Task statement: Report each line of the items below that contains the string "link". Case counts.

Material:
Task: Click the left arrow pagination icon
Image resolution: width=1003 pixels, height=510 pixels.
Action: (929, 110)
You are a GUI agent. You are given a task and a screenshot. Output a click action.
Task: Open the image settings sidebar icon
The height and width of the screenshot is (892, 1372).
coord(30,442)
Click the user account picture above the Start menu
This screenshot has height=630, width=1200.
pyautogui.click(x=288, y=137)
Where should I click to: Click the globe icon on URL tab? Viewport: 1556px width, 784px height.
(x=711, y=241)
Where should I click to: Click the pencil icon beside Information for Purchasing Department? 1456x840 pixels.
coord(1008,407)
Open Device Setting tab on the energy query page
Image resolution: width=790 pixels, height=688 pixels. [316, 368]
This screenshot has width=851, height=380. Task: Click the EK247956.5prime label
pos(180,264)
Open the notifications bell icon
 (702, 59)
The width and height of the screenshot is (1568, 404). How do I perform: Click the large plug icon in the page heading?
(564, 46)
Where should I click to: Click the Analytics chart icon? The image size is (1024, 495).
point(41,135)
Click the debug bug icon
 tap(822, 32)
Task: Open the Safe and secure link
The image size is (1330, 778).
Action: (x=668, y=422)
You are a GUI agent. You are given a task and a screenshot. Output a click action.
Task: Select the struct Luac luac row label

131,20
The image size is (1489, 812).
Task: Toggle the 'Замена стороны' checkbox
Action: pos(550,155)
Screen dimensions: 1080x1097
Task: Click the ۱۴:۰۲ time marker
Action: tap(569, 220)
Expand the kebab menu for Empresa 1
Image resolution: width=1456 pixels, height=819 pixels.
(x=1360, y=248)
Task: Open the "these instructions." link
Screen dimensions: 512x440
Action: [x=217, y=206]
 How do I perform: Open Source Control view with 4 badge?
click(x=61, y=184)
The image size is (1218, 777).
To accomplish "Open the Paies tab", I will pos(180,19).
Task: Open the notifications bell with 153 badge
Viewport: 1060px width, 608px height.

Written answer:
Task: Open the Safe and secure link
Task: Open the "these instructions." link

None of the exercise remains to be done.